Dive Brief:
- While the median salary increase stayed at 4% in 2024, average increases dropped from 4.3% to 3.9%, according to survey results collected by Salary.com from more than 1,000 HR professionals in the U.S. and Canada.
- The drop is due to fewer companies doling out higher raises, Salary.com found; only 14% of companies gave out raises between 5% and 6.9%, compared with 25% of companies in the previous survey. Additionally, more companies — 38% in 2024, compared to 25% in 2023 — returned to “typical” salary increases in the 3% to 3.9% range.
- “Last year, we noted that salary increases might be at a peak, even with 4 percent becoming the norm,” Andy Miller, vice president of compensation consulting at Salary.com, said in an Oct. 29 news release. “While 4 percent remained the median in 2024, further analysis suggests a shift is happening.”
Dive Insight:
Respondents told Salary.com they expected the trend to continue in 2025.
As it rose and continued to remain high over the past few years, experts weren’t sure when the salary budget increase rate would decline back to pre-pandemic levels — or if it would at all. Last fall, compensation experts questioned whether the median 4% raise was becoming the new normal, up from what had been the standard 3%.

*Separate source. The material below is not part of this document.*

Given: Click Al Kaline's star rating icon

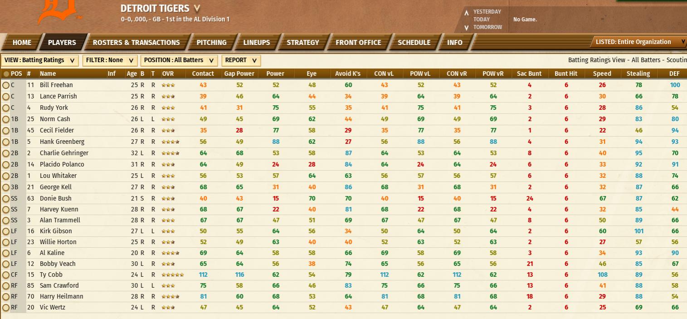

While the median increase did stay at 4% this year — a rate it has been at since 2022 — a drop in average increases suggests that companies aren’t afraid to ride the slope down to pre-pandemic levels in the 3-3.9% range. Salary.com’s data tracks with WTW’s findings from July, which showed employers planned a median salary increase of 3.9% for 2025.
Some employers may be relieved by the leveling out in the salary budget, but workers still have high expectations set by the past few years — and HR is feeling the pain. A Payscale analysis from March found that despite shifts in the economy, employees still expected competitive pay, and HR ranked compensation as their greatest challenge. And more recently, employers told WTW they weren’t delivering effectively on their pay programs, including on elements like recruiting, retention and rewarding employees for performance.
Despite the broader shift in median salary, some industries saw bigger median increases, particularly construction and the education, government and nonprofit sectors. In contrast, hospitality and transportation saw median pay increases below the average. Employers are also still navigating pay strategies for remote employees, Salary.com noted.